[Tagging] solving iD conflict
Kevin Kenny
kevin.b.kenny at gmail.com
Fri May 24 11:32:12 UTC 2019
On 5/24/19 6:04 AM, Christoph Hormann wrote:
> This is evidently something that is becoming more and more important as
> OSM grows as a project and it becomes increasingly difficult for a
> single person to be knowledgable about every aspect of it.
In the din of voices here, how does one assess who is most qualified to
make such decisions? I've asked questions here many times. I never have
received useful answers, because there is no consensus about anything
that I've asked about. In some cases the discussion has affected my
decision, but in those cases the ultimate decision was 'go and map
something else, because trying to map this feature at all is a political
nightmare.' The result is that the feature goes unmapped, which is no
great loss - arguably no loss at all since I simply spend the time on
mapping something else. I continue listening carefully to this mailing
list, toping to glean useful information from it. IT SIMPLY NEVER HAPPENS.

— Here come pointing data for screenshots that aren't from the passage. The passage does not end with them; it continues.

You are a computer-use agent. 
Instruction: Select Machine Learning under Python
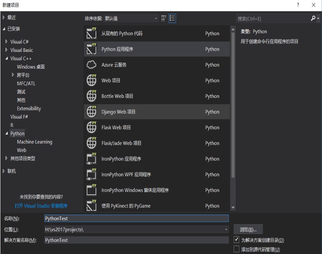35,142
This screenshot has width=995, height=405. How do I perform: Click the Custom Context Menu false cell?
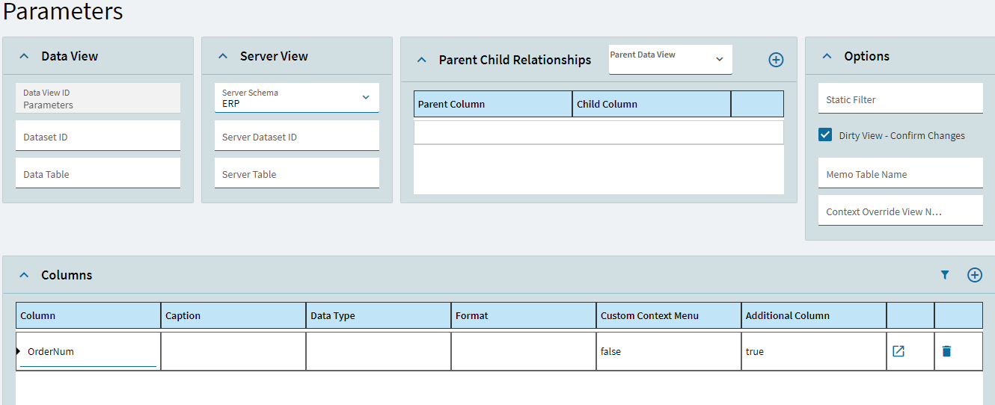[x=669, y=351]
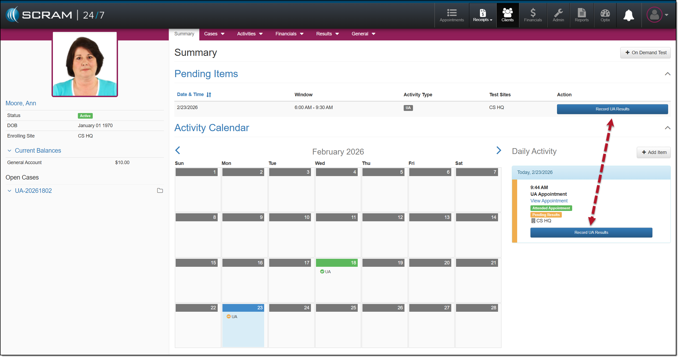This screenshot has height=358, width=679.
Task: Advance calendar to next month
Action: [499, 150]
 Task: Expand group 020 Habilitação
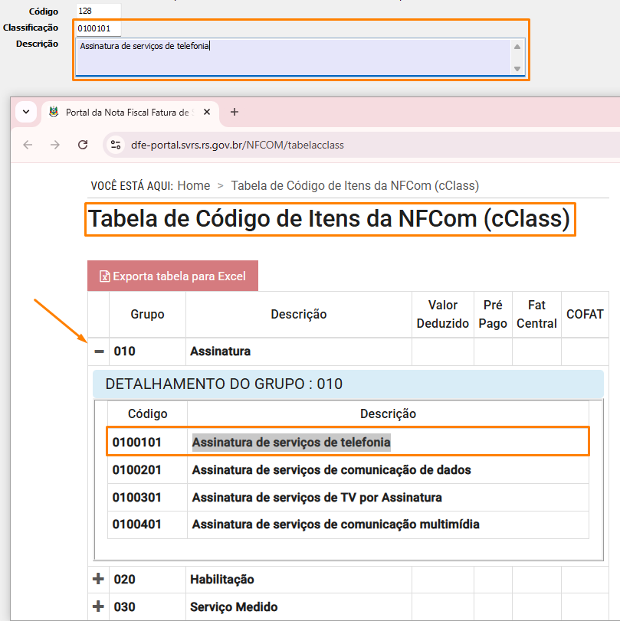[98, 579]
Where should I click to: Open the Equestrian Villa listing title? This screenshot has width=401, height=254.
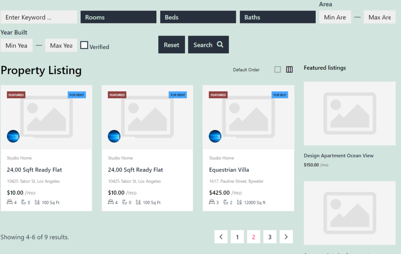[x=229, y=170]
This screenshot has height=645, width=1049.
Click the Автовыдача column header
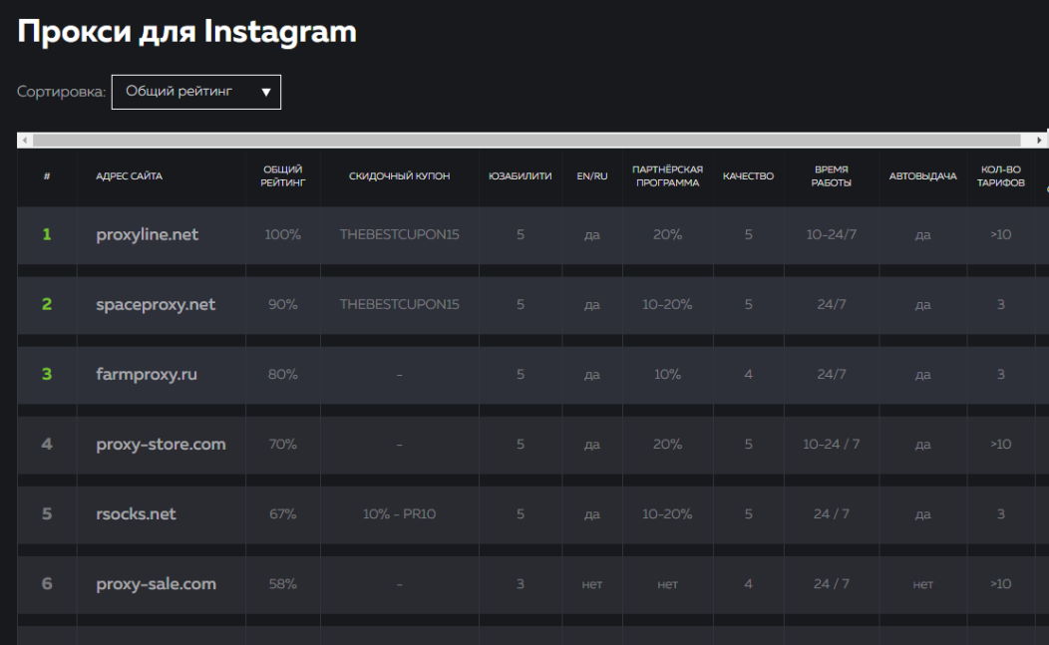pyautogui.click(x=922, y=176)
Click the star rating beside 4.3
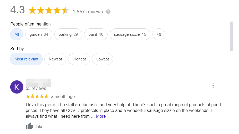Screen dimensions: 239x134 pyautogui.click(x=49, y=11)
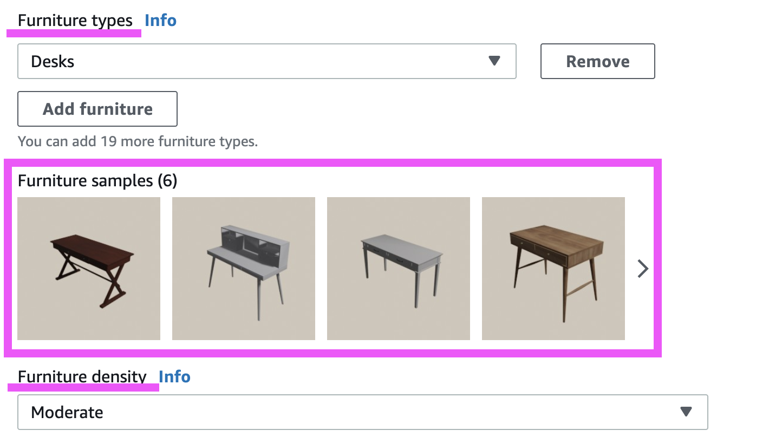
Task: Select the walnut wooden desk sample
Action: [553, 269]
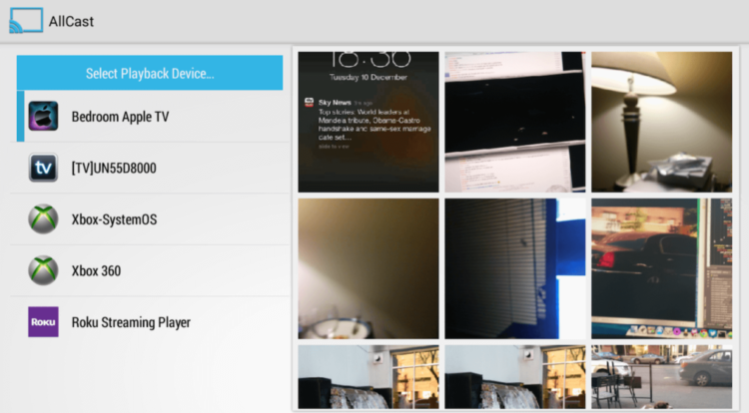Image resolution: width=749 pixels, height=413 pixels.
Task: Click the Select Playback Device header
Action: pos(150,73)
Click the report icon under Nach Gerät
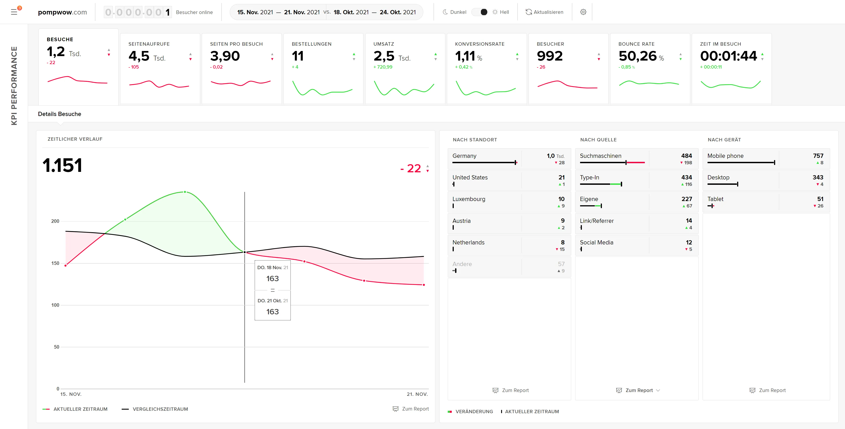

The stakes are clearly higher when the decision must be made for a
common tool that the broader community uses, but why believe that the
mailing list will be any more useful in that context? This mailing list
is simply not a useful source of information about current tagging
practice - it is many opinions about what should be, all presenting
themselves as if they're authoritative about what actually is. That's
fine, because we need to hash out what will be good practice moving
forward, but the list simply cannot serve the two purposes, because
distinguishing them goes against human nature.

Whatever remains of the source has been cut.